◆ **Quoted passage**:

★ ★ ★

On Thursday, October 20, 2016 at 9:52:26 PM UTC+2, CrocoDuck O'Ducks wrote:
>
> Hi there cool people!
>
> I have implemented a simple MLS generator using linear feedback shift
> registers. I used as taps the ones provided in:
>
> Vanderkooy, J. (1994). Aspects of MLS Measuring Systems. Journal of the
>> Audio Engineering Society, 42 (4), 219-231.
>>
>
> However, now that the theory is a little bit clearer to me, I would like
> to make it more general. The feedback taps are supplied by the coefficients
> of the primitive factors of the polynomial x^N + 1, where N is the length
> of the sequence (related to the number of registers). I would like to know
> from you guys if you think there is some Julia package I can use to
> calculate primitive factors of polynomials. As mentioned in the title, I
> need to perform this in modulo-2. Here
> <http://www.newwaveinstruments.com/resources/articles/m_sequence_linear_feedback_shift_register_lfsr.htm>
>
> there are more info and the Berlekamp algorithm is mentioned. Has that
> algorithm already been implemented somewhere (couldn't really quite find
> out at the moment)? If not, do you know any good source that could assist
> me in the implementation?

★ ★ ★

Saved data
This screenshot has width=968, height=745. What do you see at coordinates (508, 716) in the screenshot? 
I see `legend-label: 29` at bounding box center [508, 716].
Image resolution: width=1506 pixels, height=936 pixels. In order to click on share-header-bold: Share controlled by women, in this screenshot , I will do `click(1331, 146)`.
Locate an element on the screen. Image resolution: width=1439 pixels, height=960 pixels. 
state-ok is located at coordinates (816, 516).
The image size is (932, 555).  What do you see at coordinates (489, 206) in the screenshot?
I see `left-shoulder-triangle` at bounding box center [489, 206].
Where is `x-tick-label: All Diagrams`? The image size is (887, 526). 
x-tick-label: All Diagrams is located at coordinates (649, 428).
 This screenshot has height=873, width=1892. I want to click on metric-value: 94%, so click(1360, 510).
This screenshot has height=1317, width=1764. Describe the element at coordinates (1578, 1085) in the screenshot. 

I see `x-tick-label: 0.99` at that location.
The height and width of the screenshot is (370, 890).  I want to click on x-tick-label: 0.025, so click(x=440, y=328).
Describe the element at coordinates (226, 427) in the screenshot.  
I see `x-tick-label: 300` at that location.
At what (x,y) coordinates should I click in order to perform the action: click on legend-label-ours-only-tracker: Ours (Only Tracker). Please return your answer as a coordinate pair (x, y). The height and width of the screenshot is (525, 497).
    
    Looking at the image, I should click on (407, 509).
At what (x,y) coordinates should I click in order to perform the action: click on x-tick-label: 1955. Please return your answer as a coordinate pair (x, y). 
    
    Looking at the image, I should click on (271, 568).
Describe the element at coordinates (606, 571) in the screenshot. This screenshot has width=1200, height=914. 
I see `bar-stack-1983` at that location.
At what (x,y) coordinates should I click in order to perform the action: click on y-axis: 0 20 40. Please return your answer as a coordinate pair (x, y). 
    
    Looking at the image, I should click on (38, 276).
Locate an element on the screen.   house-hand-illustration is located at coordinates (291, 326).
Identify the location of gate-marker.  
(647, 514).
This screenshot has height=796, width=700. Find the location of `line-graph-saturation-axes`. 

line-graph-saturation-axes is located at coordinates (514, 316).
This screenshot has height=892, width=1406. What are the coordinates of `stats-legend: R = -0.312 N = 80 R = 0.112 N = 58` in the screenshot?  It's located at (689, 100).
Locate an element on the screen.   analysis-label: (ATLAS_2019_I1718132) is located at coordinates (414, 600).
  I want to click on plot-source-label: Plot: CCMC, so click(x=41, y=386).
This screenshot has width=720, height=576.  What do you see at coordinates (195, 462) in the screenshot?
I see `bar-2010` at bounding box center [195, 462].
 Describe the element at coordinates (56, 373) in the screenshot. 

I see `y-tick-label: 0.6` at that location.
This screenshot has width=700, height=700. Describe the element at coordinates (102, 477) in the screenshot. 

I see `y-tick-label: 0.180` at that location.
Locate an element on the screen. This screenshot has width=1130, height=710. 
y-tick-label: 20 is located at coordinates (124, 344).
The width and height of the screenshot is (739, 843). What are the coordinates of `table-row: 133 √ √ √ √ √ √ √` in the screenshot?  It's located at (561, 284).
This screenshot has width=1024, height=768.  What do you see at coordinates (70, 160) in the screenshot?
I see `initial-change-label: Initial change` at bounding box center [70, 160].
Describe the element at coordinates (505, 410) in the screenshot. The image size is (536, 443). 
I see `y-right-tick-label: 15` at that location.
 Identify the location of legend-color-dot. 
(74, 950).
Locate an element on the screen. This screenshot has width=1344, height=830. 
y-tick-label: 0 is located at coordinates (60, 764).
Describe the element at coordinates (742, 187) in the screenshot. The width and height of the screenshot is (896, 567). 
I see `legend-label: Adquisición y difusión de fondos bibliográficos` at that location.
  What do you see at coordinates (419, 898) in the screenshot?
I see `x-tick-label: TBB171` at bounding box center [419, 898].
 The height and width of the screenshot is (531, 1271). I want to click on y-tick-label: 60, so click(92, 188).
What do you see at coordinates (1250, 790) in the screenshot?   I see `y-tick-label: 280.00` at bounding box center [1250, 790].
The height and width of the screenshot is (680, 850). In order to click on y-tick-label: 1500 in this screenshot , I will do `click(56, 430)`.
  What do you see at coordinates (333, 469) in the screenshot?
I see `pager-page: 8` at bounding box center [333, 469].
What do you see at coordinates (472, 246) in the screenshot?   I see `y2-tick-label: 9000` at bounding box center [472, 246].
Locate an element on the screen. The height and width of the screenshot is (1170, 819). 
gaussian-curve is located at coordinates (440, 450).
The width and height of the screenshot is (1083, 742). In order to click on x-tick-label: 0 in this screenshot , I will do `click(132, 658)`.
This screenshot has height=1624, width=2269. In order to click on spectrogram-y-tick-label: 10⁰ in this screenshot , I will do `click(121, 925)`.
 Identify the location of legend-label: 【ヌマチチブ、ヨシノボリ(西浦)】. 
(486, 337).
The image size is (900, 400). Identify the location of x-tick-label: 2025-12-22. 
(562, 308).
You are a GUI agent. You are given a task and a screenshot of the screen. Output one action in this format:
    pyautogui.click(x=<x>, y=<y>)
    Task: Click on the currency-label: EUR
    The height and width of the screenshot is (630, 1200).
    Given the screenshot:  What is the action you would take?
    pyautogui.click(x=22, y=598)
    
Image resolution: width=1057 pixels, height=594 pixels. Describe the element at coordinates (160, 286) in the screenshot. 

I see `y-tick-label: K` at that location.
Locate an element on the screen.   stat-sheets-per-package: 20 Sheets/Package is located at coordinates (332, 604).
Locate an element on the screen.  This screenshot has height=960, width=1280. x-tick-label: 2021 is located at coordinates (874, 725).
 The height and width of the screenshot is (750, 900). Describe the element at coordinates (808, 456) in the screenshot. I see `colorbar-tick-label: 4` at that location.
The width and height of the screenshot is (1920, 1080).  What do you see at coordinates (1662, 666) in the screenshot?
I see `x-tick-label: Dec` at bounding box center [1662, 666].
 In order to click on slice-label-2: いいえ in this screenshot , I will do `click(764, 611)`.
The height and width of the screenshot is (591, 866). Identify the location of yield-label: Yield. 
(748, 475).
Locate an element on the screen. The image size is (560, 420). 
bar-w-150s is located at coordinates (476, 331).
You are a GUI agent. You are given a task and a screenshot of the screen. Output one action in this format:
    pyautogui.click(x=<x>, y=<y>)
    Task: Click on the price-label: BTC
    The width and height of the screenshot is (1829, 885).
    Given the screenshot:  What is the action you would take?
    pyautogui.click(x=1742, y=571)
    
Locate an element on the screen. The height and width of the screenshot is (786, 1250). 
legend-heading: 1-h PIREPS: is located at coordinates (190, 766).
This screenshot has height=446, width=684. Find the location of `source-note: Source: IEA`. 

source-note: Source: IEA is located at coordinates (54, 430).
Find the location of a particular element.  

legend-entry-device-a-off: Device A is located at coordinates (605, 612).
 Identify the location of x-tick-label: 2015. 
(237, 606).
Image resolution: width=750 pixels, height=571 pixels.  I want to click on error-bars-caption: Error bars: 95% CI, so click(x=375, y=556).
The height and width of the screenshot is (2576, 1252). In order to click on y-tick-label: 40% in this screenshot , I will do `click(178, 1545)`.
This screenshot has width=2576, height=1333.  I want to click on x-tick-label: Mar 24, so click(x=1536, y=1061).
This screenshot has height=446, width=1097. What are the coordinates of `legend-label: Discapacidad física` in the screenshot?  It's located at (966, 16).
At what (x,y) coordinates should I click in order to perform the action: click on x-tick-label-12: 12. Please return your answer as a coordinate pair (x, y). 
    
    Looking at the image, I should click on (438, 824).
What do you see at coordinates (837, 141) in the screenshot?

★ ★ ★

◆ **Exercise aim**:
Pick up the forum post about building an MLS generator and continue it from its final sentence. This material has no connection to the forum post about building an MLS generator.

◆ **Written answer**:
>
You can factor polynomials with Nemo:
julia> using Nemo
julia> R = ResidueRing(ZZ, 2)
Residue ring of Integer Ring modulo 2
julia> S, x = PolynomialRing(R, "x")
(Univariate Polynomial Ring in x over Residue ring of Integer Ring modulo
2,x)
julia> factor(x^23+1)
Dict{Nemo.nmod_poly,Int64} with 3 entries:
x+1 => 1
x^11+x^9+x^7+x^6+x^5+x+1 => 1
x^11+x^10+x^6+x^5+x^4+x^2+1 => 1
julia> length(factor(x^12345+1))
15
Regarding implementation, the book Modern Computer Algebra by von zur
Gathen and Gerhard has a chapter on factoring polynomials over finite
fields, which might be helpful. Knuth also covers this topic.
>From memory, for Berlekamp's algorithm you need functions to compute the
modular product and GCD of polynomials, and a function to find the
nullspace of a matrix. Once you have those, Berlekamp's algorithm is
simple: you construct the matrix whose rows are the coefficients of a
sequence of polynomial powers modulo f, minus the identity matrix, then
compute the nullspace. Next, you pick a random linear combination of
nullspace basis vectors. There is a GCD test that tells you if the random
vector is a factor (or if the factorisation is complete). Continue picking
random vectors until done.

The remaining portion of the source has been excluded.